The last word: “In our view, environmental protection and a thriving economy are not mutually exclusive,” said Morris. “We can have both—but it requires working together toward a constructive solution. Manufacturers are committed to smart, strong environmental safeguards and improving the lives of all Americans so that no one—and no community—is left behind.”
NAM to EPA: Reverse WOTUS Rule
The Environmental Protection Agency’s recently issued rule governing regulation of “navigable waters” is unnecessary, confusing and inconsistent—and the NAM stands ready to work with Congress to overturn it.

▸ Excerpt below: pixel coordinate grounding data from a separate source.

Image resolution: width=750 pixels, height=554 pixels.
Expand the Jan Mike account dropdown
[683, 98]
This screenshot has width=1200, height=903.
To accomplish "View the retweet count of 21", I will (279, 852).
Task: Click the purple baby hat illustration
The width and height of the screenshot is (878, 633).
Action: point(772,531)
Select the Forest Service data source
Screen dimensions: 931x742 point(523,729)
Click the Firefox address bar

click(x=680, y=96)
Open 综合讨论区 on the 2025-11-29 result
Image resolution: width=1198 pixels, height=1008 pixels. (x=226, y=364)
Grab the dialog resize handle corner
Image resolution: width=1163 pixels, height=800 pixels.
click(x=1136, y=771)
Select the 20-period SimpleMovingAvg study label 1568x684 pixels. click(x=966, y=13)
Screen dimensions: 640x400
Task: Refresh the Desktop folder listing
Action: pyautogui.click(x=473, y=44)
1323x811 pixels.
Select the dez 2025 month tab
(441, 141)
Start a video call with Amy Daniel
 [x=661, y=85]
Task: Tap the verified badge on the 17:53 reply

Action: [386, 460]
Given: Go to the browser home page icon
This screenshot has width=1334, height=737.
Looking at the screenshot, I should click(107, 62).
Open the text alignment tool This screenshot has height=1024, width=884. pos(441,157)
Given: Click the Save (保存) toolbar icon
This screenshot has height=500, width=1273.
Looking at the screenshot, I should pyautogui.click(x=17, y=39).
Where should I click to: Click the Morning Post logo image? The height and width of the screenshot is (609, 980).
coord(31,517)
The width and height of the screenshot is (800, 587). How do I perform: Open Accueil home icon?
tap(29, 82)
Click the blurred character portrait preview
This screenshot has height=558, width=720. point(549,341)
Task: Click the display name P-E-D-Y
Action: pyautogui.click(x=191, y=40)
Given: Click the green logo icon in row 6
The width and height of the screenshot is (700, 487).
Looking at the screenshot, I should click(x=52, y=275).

The background: In December, the EPA and the U.S. Army Corps of Engineers announced the new regulation, which repealed the Navigable Waters Protection Rule and altered the definition of “Waters of the United States.”
- This month, House Transportation and Infrastructure Committee Chairman Sam Graves (R-MO) introduced a joint resolution of disapproval of the rule under the Congressional Review Act. An identical measure was introduced in the Senate.
- The NAM this week hailed the congressional moves. “Manufacturers welcome action from Congress to challenge the EPA’s proposed WOTUS Rule,” said NAM President and CEO Jay Timmons.
What’s going on now: Ahead of a Transportation and Infrastructure Committee hearing Wednesday, NAM Senior Director of Energy and Resources Policy Nile Elam urged the “educat[ion of] the public and policy stakeholders regarding the immense permitting regulatory efforts necessary under local and state jurisdictions, and the need for a complementary WOTUS rule that advances permitting protections at the federal level while providing certainty for the regulated community.”
- Though many Supreme Court decisions have “touched on” the definition of navigable waters, neither the court nor the EPA has clarified sufficiently, Elam told Water Resources and Environment Subcommittee Chairman David Rouzer (R-NC) and Ranking Member Grace Napolitano (D-CA).
- The new rule also “expands federal jurisdiction beyond traditional navigable waters,” Elam said. “Because of these expansions and ambiguous terms, the careful balance between local and state regulators is unpredictable and can leave permit seekers with little guidance, aside from the need for more time and money to achieve their permitting requests.”
What should come next: Congress must work with stakeholders, the EPA and the Corps on creating clear, predictable and common-sense WOTUS regulations, Elam told the committee. Doing so will “enhanc[e] manufacturers’ ability to deliver their goods, expand their operations and grow their workforce.”